Markdown

MLFlow

LaminDB can be integrated with MLflow to track model checkpoints as artifacts linked against training runs.

# pip install lamindb torchvision lightning wandb
!lamin init --storage ./lamin-mlops
Hide code cell output
 connected lamindb: anonymous/lamin-mlops
import lightning as pl
import lamindb as ln
from lamindb.integrations import lightning as ll
import mlflow

from torch import utils
from torchvision.datasets import MNIST
from torchvision.transforms import ToTensor
from autoencoder import LitAutoEncoder

import logging

# Suppress unrelated logger messages
logging.getLogger("alembic").setLevel(logging.WARNING)
Hide code cell output
 connected lamindb: anonymous/lamin-mlops
Tracking models in both LaminDB and MLFlow

It is not always necessary to track all model parameters and metrics in both LaminDB and MLFlow. However, if specific artifacts or runs should be queryable by specific model attributes such as, for example, the learning rate, then these attributes should be tracked. Below, we show exemplary how to do that for the batch size and learning rate but the approach generalizes to more features.

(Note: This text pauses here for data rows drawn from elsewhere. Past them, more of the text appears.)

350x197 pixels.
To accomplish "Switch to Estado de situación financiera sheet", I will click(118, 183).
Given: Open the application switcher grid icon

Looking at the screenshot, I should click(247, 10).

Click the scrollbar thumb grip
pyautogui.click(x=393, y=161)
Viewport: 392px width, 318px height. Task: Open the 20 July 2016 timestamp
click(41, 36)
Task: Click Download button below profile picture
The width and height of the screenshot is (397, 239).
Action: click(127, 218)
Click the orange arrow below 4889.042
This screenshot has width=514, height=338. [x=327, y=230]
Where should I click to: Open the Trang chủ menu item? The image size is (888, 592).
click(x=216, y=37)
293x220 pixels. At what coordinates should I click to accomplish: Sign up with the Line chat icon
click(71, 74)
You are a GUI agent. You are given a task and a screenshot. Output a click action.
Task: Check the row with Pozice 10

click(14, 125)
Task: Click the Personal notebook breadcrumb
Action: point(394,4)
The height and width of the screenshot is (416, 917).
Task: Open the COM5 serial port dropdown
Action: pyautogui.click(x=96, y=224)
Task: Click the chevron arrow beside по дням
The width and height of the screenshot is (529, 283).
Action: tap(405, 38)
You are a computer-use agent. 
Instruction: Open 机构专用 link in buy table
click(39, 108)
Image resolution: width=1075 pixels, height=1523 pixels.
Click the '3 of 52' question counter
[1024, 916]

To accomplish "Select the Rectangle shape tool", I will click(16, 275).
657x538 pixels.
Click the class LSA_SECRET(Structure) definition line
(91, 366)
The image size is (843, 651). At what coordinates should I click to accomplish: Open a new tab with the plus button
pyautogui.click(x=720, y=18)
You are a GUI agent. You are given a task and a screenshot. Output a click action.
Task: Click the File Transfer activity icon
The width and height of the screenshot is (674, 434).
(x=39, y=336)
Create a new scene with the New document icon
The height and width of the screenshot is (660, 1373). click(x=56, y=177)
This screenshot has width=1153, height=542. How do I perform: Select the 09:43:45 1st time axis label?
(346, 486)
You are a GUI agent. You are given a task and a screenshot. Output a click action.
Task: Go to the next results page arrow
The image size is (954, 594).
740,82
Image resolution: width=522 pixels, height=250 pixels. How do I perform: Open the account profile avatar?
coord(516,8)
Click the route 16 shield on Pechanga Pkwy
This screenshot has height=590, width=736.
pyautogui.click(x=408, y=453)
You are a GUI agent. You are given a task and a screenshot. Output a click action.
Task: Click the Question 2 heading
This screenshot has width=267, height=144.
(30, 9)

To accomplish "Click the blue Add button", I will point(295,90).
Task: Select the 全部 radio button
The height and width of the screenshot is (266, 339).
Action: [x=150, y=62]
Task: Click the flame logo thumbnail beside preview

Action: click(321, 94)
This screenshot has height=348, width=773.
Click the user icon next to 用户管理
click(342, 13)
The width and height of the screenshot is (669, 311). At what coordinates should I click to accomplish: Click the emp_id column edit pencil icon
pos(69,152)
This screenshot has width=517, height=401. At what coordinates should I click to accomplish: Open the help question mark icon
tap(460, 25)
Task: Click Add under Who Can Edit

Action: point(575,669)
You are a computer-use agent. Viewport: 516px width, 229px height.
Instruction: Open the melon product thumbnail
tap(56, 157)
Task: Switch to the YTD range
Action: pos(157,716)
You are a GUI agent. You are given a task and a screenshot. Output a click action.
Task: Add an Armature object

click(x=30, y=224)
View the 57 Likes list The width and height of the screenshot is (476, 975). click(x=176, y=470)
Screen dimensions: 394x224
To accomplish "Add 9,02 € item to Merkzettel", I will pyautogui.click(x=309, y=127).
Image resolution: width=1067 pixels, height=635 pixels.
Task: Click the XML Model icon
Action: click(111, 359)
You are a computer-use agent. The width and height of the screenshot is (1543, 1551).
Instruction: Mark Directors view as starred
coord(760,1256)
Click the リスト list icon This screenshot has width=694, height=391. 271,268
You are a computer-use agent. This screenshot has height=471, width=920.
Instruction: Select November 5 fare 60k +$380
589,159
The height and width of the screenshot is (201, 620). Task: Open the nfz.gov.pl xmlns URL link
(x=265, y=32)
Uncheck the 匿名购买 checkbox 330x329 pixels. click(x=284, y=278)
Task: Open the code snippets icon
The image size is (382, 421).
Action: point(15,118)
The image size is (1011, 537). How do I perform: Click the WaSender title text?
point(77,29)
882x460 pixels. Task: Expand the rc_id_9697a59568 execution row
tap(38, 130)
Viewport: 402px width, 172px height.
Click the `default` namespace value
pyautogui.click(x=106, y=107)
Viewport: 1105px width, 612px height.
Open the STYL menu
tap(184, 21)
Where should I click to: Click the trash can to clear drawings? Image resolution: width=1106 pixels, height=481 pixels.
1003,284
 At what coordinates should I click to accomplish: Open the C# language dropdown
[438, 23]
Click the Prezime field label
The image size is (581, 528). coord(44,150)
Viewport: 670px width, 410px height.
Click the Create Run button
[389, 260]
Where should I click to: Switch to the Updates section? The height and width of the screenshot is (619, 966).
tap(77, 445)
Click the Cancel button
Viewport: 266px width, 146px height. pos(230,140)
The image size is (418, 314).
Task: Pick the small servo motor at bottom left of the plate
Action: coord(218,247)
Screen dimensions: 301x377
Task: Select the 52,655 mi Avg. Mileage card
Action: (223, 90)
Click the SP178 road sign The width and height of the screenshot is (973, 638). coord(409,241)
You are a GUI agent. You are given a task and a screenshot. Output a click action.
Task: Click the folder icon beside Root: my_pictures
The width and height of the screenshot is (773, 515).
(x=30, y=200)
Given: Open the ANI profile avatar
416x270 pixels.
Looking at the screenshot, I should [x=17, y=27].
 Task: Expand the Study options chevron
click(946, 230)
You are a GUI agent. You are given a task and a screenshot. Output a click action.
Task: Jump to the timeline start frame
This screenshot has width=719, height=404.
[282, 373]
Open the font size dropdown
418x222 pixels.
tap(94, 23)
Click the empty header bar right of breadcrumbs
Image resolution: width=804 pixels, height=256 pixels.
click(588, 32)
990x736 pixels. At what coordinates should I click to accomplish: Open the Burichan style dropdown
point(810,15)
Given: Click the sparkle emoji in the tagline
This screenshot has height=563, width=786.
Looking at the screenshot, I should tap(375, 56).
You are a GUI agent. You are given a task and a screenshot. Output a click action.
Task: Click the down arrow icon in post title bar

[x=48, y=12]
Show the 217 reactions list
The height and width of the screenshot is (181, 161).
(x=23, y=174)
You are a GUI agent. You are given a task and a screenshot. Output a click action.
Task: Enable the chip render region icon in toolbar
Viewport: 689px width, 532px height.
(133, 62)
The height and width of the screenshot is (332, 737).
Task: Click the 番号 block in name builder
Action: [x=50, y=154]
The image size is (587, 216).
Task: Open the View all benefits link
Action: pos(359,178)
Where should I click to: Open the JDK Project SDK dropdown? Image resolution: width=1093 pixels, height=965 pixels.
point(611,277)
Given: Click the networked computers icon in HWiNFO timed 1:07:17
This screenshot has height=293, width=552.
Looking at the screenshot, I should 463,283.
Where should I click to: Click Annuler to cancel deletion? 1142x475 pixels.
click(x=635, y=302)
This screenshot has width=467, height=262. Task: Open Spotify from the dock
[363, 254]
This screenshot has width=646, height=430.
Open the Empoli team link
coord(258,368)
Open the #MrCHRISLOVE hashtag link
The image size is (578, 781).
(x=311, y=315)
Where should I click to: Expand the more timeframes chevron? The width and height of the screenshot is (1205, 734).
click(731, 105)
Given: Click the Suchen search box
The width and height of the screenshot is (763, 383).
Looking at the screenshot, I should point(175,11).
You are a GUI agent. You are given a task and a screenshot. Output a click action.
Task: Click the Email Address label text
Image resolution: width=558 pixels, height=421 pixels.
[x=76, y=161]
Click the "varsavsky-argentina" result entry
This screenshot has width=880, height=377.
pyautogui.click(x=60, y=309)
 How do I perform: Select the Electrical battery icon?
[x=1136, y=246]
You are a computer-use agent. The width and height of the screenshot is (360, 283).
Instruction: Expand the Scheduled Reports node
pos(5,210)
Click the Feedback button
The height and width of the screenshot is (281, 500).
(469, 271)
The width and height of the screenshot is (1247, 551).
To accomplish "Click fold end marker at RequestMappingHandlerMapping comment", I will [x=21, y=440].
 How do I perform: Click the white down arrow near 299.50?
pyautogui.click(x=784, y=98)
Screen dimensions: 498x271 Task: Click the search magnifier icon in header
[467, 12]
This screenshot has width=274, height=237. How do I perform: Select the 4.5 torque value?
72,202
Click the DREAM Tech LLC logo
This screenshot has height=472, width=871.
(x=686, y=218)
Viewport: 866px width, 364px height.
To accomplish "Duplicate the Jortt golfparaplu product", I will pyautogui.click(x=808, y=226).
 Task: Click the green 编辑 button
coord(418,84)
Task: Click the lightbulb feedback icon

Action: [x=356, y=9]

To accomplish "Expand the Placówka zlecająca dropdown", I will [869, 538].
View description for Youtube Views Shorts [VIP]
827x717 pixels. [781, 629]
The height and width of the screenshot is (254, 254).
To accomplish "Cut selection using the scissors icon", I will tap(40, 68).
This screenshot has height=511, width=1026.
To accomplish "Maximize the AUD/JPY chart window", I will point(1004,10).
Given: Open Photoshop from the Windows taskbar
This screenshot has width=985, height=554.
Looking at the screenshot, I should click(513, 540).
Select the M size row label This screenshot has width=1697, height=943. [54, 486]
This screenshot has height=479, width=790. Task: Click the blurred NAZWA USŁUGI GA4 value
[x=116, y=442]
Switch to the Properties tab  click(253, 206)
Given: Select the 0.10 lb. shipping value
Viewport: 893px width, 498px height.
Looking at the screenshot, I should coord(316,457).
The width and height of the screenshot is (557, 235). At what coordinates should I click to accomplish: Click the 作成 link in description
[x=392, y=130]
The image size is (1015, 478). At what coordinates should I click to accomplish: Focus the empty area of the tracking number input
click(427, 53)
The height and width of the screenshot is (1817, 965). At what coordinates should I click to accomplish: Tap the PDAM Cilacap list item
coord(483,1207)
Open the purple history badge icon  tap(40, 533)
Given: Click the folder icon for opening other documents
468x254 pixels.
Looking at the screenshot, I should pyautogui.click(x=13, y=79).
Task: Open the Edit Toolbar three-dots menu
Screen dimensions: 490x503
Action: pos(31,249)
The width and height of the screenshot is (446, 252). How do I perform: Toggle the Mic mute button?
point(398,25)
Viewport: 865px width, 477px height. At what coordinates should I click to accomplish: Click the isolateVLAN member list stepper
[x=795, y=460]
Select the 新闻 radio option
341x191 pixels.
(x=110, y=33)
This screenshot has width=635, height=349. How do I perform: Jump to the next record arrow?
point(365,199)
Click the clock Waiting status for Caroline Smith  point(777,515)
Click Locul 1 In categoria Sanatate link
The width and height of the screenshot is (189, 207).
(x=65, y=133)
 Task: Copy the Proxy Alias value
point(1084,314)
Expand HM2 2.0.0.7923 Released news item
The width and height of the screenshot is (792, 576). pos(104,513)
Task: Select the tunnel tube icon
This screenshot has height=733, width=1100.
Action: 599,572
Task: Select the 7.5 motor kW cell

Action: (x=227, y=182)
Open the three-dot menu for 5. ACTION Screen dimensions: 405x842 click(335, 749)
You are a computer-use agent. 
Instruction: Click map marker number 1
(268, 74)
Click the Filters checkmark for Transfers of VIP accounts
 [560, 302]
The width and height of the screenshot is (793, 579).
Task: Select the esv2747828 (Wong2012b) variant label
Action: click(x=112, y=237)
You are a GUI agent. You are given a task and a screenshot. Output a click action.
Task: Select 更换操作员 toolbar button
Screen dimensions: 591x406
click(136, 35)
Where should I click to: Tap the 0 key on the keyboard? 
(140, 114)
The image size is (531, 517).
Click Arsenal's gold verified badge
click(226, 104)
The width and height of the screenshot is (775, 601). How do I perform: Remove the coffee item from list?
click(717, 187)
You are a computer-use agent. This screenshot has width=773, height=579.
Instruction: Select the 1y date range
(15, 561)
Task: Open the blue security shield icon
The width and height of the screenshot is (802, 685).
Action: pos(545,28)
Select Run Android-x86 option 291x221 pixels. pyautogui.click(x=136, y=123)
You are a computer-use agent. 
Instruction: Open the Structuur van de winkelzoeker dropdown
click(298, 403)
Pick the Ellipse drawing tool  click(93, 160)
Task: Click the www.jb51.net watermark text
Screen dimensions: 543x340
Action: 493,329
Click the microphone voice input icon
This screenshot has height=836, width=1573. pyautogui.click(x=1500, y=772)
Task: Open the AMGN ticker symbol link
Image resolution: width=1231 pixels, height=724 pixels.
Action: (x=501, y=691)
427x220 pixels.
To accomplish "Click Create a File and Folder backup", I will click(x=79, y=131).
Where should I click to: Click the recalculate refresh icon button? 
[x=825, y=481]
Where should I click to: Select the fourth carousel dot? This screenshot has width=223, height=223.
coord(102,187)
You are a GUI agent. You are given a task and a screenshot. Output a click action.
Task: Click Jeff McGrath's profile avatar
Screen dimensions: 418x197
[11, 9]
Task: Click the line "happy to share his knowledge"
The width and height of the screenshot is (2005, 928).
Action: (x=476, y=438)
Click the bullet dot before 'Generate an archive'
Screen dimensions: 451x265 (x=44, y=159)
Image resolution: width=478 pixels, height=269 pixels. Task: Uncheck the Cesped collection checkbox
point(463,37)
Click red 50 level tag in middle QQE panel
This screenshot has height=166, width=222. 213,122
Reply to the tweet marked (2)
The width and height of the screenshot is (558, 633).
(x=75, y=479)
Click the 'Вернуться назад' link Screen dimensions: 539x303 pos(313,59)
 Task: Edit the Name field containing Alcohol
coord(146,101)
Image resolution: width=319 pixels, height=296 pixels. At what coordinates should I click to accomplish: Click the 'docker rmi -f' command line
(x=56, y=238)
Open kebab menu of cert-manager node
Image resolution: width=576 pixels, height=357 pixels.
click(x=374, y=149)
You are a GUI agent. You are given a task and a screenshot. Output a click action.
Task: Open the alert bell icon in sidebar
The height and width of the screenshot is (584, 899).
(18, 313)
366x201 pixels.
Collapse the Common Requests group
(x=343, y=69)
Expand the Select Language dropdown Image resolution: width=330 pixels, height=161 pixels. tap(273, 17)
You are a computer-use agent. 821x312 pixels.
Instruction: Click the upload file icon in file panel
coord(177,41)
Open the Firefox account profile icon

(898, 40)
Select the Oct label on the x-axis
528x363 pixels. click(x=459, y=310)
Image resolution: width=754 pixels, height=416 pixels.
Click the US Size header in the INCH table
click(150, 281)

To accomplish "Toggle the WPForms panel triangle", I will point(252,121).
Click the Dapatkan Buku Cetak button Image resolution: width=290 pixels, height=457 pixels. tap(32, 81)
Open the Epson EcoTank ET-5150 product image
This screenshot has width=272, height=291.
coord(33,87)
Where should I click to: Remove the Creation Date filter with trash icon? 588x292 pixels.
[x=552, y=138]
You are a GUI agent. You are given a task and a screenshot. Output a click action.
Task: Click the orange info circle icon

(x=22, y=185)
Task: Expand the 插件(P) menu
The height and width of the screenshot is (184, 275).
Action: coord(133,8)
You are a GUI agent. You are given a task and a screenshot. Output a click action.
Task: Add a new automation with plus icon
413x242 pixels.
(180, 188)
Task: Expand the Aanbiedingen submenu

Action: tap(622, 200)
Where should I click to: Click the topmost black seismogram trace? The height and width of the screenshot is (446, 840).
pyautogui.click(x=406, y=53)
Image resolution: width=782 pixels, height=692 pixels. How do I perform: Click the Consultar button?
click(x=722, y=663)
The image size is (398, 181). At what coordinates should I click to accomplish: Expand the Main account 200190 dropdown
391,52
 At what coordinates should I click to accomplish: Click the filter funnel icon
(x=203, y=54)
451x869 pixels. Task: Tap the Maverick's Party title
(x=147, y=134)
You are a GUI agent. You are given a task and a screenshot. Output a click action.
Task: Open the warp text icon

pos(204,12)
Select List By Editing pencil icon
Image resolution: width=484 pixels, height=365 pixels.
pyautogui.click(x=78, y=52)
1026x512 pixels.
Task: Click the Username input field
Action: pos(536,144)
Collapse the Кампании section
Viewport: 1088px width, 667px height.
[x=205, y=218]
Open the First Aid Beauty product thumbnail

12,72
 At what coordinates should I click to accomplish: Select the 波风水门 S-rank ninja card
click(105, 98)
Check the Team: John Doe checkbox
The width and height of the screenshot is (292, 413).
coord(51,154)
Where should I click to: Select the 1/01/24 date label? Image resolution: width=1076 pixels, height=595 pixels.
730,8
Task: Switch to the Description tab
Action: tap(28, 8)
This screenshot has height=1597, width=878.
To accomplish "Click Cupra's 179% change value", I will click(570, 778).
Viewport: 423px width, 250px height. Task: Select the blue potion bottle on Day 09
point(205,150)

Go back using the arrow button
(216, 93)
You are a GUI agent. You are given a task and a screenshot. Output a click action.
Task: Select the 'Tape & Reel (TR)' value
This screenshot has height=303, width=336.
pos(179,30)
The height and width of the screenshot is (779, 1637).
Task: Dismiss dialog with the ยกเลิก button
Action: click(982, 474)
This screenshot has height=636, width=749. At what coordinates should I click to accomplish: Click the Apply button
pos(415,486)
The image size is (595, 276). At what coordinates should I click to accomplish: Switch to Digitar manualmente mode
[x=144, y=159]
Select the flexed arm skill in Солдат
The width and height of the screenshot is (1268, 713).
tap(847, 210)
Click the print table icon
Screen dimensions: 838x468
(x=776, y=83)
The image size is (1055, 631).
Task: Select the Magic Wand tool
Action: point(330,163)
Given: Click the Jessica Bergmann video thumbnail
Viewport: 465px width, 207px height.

# define model run parameters, features, and labels so that validation passes later on
MODEL_CONFIG = {"batch_size": 32, "lr": 0.001}
hyperparameter = ln.Feature(name="Autoencoder hyperparameter", is_type=True).save()
hyperparams = ln.Feature.from_dict(MODEL_CONFIG, type=hyperparameter).save()

metrics_to_annotate = ["train_loss", "val_loss", "current_epoch"]
for metric in metrics_to_annotate:
    dtype = int if metric == "current_epoch" else float
    ln.Feature(name=metric, dtype=dtype).save()

# create all MLflow related features like 'mlflow_run_id'
ln.examples.mlflow.save_mlflow_features()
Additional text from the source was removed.